• About this task
Begin with the line where "Task: Open the @KiyanSo handle" appears. Set down that line and the rest of the records below it exactly as given.

(Stored data)
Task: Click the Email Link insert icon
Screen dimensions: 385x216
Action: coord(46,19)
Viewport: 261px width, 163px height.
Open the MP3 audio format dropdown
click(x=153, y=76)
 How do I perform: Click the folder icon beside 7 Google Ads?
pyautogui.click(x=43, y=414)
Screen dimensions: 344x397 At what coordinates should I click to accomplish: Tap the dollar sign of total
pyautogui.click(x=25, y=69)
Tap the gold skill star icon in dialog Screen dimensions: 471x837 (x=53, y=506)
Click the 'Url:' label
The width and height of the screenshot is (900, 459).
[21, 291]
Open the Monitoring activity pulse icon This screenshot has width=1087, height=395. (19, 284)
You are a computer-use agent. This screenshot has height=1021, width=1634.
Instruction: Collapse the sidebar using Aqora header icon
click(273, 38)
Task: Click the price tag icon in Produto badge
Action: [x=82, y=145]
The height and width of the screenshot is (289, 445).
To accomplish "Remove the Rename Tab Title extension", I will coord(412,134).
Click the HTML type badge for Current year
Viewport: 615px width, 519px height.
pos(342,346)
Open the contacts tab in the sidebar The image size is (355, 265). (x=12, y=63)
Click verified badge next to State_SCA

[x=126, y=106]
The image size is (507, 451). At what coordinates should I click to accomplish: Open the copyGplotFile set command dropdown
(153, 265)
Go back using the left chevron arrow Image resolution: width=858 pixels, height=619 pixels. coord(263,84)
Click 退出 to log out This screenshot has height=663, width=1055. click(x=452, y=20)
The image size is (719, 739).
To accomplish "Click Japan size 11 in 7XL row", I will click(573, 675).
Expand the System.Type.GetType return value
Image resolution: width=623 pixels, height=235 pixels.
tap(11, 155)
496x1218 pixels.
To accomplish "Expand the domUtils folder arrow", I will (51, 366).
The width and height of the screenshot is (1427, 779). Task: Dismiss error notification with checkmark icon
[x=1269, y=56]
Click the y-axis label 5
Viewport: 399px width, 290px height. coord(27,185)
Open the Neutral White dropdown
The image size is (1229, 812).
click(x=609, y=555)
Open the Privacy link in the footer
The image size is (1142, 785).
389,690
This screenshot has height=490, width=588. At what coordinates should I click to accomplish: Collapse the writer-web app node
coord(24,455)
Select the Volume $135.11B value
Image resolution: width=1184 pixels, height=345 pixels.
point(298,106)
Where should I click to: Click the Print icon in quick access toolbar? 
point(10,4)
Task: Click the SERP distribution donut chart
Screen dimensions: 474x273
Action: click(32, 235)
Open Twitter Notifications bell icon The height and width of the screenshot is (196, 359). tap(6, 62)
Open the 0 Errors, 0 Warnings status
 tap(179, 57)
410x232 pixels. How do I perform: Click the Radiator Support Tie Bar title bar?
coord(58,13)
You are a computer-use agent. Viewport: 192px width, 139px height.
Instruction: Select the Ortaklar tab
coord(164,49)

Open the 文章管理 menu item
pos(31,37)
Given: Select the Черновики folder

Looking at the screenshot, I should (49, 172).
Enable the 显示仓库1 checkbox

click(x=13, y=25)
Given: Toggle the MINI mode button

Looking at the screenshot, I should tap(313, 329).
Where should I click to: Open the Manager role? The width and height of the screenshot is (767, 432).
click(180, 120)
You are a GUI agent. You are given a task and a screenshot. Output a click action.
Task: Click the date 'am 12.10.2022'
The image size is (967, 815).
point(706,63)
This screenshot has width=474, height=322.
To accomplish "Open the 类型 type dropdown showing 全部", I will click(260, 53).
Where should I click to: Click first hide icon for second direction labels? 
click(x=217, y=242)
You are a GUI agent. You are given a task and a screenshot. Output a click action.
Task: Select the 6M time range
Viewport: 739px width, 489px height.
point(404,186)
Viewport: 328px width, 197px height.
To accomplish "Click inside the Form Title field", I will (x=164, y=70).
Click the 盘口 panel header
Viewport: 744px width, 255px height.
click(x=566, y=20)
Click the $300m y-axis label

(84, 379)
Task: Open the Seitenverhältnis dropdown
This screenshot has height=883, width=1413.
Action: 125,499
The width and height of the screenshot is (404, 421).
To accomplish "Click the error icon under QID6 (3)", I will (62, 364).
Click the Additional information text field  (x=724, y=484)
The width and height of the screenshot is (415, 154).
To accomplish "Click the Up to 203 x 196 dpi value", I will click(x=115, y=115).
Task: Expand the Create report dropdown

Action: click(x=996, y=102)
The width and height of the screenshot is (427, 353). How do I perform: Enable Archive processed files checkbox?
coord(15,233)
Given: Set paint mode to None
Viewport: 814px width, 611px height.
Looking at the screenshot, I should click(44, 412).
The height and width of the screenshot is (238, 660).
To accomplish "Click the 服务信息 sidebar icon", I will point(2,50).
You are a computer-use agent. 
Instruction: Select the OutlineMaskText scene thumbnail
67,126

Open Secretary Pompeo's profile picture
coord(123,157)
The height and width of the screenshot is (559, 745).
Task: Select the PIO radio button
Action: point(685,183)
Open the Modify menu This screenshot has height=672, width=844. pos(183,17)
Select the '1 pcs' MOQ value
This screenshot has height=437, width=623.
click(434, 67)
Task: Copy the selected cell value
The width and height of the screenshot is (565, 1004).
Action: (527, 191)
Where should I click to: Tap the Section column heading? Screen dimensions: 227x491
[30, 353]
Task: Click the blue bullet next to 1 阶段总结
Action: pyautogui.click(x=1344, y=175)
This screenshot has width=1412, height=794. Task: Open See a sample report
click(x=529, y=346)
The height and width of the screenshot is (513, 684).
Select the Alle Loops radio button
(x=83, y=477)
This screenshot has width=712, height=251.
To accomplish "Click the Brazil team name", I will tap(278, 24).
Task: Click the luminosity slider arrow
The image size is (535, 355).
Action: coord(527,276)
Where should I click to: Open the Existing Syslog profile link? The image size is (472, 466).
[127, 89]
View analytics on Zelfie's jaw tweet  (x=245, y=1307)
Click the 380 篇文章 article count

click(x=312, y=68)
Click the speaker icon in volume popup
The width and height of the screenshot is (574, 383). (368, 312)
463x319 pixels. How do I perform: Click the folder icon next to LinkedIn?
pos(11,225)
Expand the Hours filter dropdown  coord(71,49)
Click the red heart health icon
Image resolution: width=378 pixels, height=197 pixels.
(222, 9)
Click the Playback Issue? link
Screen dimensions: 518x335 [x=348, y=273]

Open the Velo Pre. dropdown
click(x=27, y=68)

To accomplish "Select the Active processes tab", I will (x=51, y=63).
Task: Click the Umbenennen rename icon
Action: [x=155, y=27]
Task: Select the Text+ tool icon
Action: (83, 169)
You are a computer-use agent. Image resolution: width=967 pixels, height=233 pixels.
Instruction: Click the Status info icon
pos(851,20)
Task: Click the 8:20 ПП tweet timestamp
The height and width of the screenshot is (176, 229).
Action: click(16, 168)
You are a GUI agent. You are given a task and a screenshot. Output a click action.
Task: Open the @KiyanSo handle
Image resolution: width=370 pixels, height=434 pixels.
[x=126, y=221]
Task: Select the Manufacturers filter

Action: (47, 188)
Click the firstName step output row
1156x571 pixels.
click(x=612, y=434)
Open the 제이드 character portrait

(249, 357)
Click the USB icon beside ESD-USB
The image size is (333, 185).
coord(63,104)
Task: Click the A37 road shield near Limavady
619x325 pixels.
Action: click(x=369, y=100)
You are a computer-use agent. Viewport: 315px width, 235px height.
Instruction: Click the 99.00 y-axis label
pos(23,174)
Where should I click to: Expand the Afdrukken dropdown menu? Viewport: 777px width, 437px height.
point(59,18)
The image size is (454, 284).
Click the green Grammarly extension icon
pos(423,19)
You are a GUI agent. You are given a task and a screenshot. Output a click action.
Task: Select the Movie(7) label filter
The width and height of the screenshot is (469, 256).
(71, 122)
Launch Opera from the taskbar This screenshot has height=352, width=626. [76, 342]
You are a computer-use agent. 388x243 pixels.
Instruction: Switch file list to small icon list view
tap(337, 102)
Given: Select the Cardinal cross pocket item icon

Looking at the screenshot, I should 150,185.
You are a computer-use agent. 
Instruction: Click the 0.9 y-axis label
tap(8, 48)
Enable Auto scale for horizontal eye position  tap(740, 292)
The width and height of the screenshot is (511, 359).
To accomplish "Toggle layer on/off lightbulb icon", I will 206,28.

• Reply to the task
Task: Open the @KiyanSo handle
Image resolution: width=370 pixels, height=434 pixels.
[x=126, y=221]
Task: Select the Manufacturers filter

Action: (47, 188)
Click the firstName step output row
1156x571 pixels.
click(x=612, y=434)
Open the 제이드 character portrait

(249, 357)
Click the USB icon beside ESD-USB
The image size is (333, 185).
coord(63,104)
Task: Click the A37 road shield near Limavady
619x325 pixels.
Action: click(x=369, y=100)
You are a computer-use agent. Viewport: 315px width, 235px height.
Instruction: Click the 99.00 y-axis label
pos(23,174)
Where should I click to: Expand the Afdrukken dropdown menu? Viewport: 777px width, 437px height.
point(59,18)
The image size is (454, 284).
Click the green Grammarly extension icon
pos(423,19)
You are a GUI agent. You are given a task and a screenshot. Output a click action.
Task: Select the Movie(7) label filter
The width and height of the screenshot is (469, 256).
(71, 122)
Launch Opera from the taskbar This screenshot has height=352, width=626. [76, 342]
You are a computer-use agent. 388x243 pixels.
Instruction: Switch file list to small icon list view
tap(337, 102)
Given: Select the Cardinal cross pocket item icon

Looking at the screenshot, I should 150,185.
You are a computer-use agent. 
Instruction: Click the 0.9 y-axis label
tap(8, 48)
Enable Auto scale for horizontal eye position  tap(740, 292)
The width and height of the screenshot is (511, 359).
To accomplish "Toggle layer on/off lightbulb icon", I will 206,28.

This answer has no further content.